WRITTEN INSTRUCTION: Arrange the records from the line with "Click the 收: 5318.89 closing price readout" up to and including the line with "click(x=161, y=88)" as a two-column CSV with columns request and answer, one row per record, each value in a single quoted field with line breaks replaced by spaces. Leave the pictures out.
++++ INPUT ++++
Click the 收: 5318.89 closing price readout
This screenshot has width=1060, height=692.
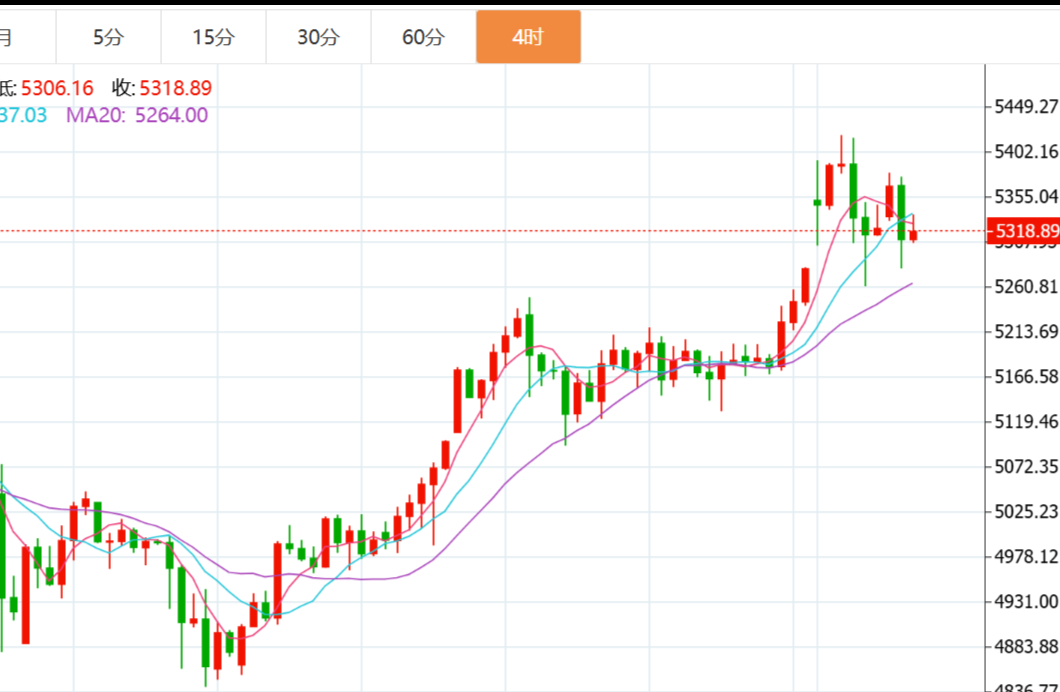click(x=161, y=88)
++++
++++ INPUT ++++
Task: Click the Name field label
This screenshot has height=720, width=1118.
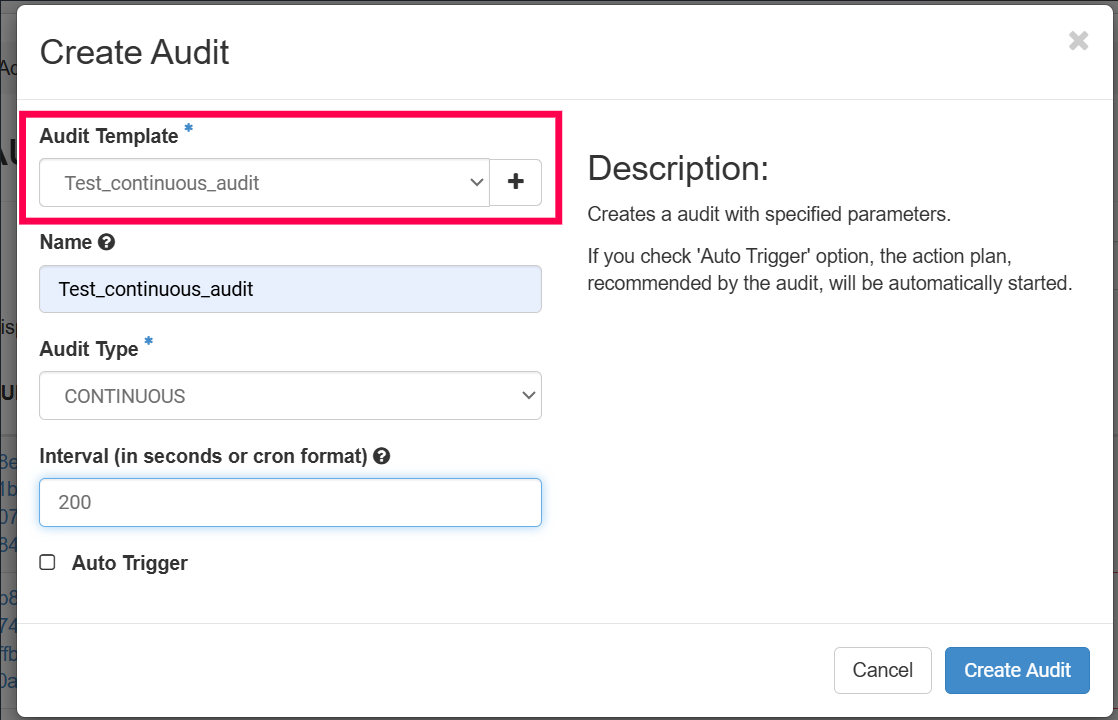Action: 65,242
++++
++++ INPUT ++++
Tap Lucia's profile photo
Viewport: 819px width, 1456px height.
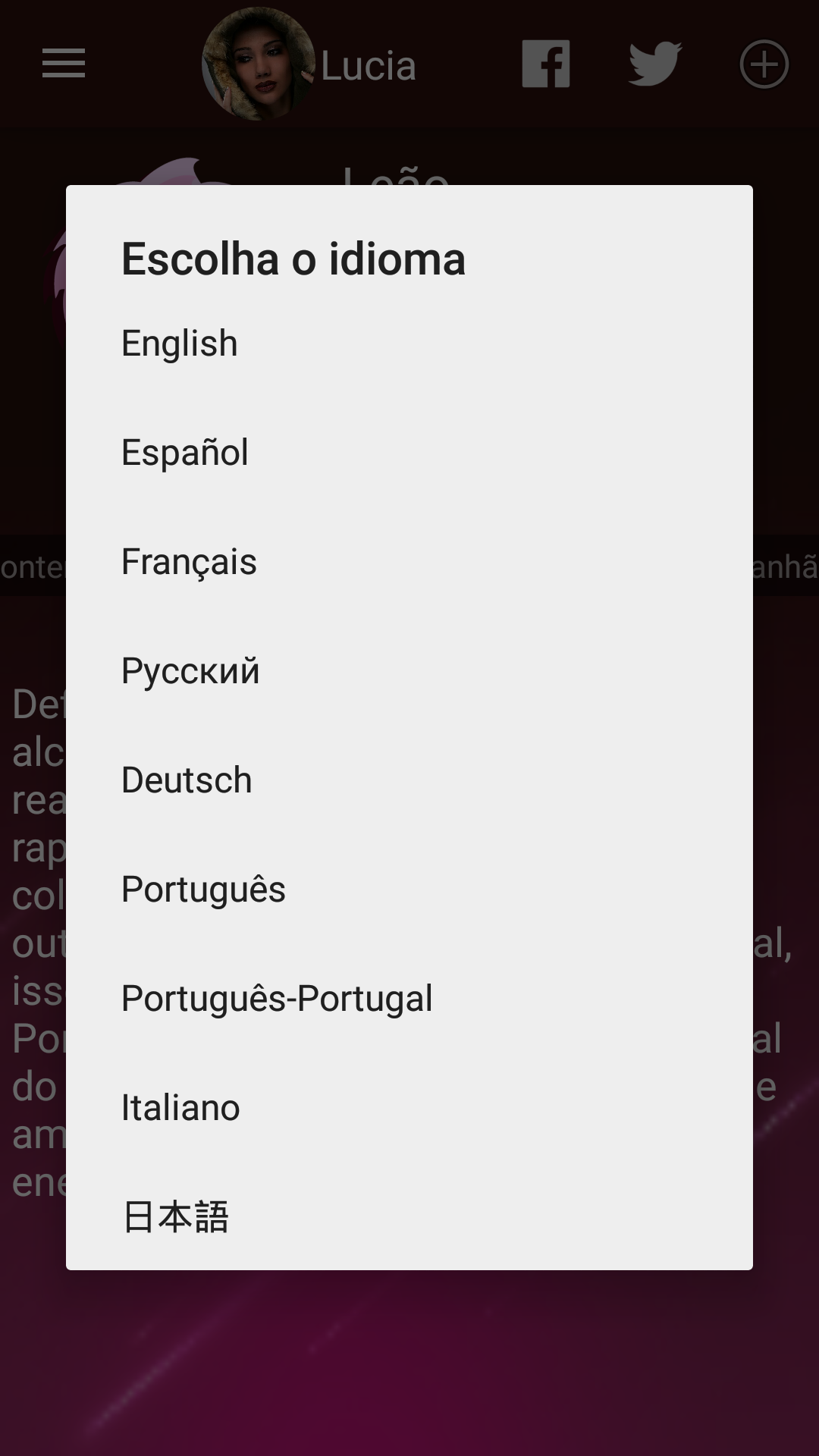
++++
TASK RESULT:
request,answer
"Click the 收: 5318.89 closing price readout This screenshot has width=1060, height=692.","click(x=161, y=88)"